Of course, LA offers a number of things to do outdoors, but, as alluded to above, they were not my speed. That is, they were too fast for me. In LA, you can drive to a place to go hiking, or you can drive and run along the ocean, or you can drive and, I don’t know, find some other outdoorsy things to do, but you can’t put on your goddamned headphones and go for a nice (yet exciting) walk.

So when I moved back in NYC, in addition to eating and drinking at a number of different places and seeing and hanging (and potentially making) out with a number of different people, I was greatly looking forward to my walks. Hell, when looking for an apartment, I limited myself to downtown, so that I could walk to work each day. I was going to walk all over this damn town. Walk, walk, walk.

And after moving here just after Thanksgiving, I did. Sure, it was cold – but I love the cold! I hadn’t had real, lasting cold in eighteen months! So bring it on! After all, I have certain genetic and physical advantages over most normal human beings that allow me to thrive in the cold (beard, layer of body hair, layer of body hair under that layer of body hair, etc), so I did not shy away. Though the temperatures never really dipped below 40 or so, I still trudged to and from work each day, 1.9 miles and 40 minutes each way. Love it.

But then, just before the holidays, the wind shifted. Literally. Long gone were the reasonably cold winter days, replaced with a string of bitterly cold days and nights, complete with snow and wind. A passing phase, I thought, as I prepared for Christmas and splitting my time between NYC and Philly then NYC and Philly then NYC again. The cold spell would break in no time, and we’d be rewarded with a nice stretch of 50 degree days in there somewhere.
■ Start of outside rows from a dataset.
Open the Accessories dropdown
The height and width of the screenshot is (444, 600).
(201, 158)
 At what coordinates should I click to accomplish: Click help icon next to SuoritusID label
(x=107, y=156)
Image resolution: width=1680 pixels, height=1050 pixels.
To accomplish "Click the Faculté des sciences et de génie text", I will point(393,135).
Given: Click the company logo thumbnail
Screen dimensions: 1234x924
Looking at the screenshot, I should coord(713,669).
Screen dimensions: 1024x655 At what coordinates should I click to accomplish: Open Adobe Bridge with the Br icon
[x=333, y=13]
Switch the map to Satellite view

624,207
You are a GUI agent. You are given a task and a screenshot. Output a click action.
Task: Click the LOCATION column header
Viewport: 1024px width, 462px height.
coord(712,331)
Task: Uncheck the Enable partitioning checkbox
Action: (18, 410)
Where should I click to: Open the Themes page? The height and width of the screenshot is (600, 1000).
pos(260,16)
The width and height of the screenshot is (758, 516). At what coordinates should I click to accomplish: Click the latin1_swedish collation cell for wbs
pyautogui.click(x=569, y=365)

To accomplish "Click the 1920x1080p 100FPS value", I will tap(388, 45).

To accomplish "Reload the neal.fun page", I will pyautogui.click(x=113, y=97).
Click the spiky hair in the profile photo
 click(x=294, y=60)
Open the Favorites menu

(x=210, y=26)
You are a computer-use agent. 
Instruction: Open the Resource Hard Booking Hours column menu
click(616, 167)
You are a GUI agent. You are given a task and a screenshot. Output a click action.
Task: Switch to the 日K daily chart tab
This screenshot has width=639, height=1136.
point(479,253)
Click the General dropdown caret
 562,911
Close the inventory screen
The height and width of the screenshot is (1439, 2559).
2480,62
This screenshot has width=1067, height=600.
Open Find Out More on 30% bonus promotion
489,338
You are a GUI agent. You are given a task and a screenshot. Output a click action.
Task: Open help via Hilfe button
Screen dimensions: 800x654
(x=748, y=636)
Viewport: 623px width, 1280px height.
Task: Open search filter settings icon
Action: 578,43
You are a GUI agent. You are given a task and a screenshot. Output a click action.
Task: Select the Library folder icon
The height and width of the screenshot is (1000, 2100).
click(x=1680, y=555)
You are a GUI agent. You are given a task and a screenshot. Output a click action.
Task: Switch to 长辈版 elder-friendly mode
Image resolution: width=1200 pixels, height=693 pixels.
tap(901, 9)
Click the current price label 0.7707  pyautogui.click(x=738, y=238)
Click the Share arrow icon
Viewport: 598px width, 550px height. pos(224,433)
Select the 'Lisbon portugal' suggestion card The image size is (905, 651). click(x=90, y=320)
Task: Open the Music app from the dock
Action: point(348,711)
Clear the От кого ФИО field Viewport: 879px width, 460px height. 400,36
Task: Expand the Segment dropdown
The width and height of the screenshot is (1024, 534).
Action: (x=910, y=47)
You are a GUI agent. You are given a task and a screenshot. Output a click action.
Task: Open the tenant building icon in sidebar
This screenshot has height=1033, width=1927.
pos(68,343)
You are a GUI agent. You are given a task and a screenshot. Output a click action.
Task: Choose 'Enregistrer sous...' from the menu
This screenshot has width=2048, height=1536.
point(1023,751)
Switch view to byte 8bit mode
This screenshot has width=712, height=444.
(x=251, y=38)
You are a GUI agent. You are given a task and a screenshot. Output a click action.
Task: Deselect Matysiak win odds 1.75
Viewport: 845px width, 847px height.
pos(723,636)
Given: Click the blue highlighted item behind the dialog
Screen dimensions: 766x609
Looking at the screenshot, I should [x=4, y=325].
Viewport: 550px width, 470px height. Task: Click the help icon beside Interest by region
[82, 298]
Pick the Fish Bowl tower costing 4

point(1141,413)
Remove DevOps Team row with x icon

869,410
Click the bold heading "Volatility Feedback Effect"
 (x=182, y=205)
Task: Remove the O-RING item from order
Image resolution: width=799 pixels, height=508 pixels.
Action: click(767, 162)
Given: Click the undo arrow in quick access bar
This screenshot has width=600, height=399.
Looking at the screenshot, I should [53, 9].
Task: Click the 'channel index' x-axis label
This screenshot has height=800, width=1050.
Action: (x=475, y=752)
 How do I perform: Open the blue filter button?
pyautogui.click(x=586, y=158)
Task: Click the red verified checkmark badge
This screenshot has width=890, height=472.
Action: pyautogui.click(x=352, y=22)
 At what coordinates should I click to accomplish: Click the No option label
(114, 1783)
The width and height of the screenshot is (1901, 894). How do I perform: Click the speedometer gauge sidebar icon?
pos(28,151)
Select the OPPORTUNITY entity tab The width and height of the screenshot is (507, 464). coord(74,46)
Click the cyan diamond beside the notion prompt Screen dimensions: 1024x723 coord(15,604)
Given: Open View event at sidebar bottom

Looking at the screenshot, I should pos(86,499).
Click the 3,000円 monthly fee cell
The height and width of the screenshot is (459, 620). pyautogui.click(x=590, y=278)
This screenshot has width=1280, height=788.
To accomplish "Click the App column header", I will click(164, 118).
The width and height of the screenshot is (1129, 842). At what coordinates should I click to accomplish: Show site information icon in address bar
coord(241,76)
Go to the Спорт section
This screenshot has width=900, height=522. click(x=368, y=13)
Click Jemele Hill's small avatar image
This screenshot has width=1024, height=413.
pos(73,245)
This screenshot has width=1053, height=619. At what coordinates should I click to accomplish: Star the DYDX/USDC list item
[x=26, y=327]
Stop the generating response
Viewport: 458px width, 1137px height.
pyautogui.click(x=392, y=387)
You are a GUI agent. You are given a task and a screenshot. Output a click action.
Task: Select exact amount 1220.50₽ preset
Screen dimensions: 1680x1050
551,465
But that was each ago. And – guess what? – it’s still really fucking cold out.

And it’s definitely getting to me. I feel like I spend my days going from my apartment to the subway (two blocks away) to the subway to my office (two blocks away). The other day, I tried to walk to and from the East Village to get my Sea Thai, but I had to take a cab back, as it was too cold. Tonight, I wanted to hit the grocery store after work, which is about nine blocks/just about a mile away (actual shopping list from the “Notes” app on my iPhone: Pam, yogurt, cake(s), bread, funnel, plunger). Instead, I came home and ate a burrito. So I guess I made out ok there. But you know what I mean.

(I can see the emails now: “Hey, nancy, I live in Canada. Do you know what the fuck temperature it is here right now? -132. Yeah, -132. So why don’t you take your positive wind chills and barely-freezing air temperatures and bring them into the tub with your candles, vibrator and US Weekly, and just make a little party out of it, ok?” That’s fair. But there’s this: I don’t care. I don’t live in Canada, and I’m cold. So, shut up.)

And the cold is just generally making me feel down. It’s a strange thing, because I love my place, love my job, love being back in the city, and had an enjoyable holiday, but…meh. I’m tired. I’m cranky. And I’m realizing that I’ve seen just about every single fucking episode of The Office, Family Guy, Dateline and 48 Hours: Hard Evidence, so I probably shouldn’t even bother DVRing them anymore.

But still, though I feel almost as though I’m in prison in my little LES apartment, I remain hopeful. I realize that full-on warmer weather is still several (several) weeks away, but I don’t care about that – I don’t need 72 and sunny to make me happy, or else I would have stayed in LA. Instead, I have much more modest goals. For example, maybe a 48 degree day in the near future? Maybe even two in a row? Maybe even something a little colder thank 48 but that allows me just to walk home from work once or walk to and from the grocery store without feeling the need to take a steam afterwards? Maybe?

(Saturday’s forecast: Sunny, with a high of 25 and a low of 14.)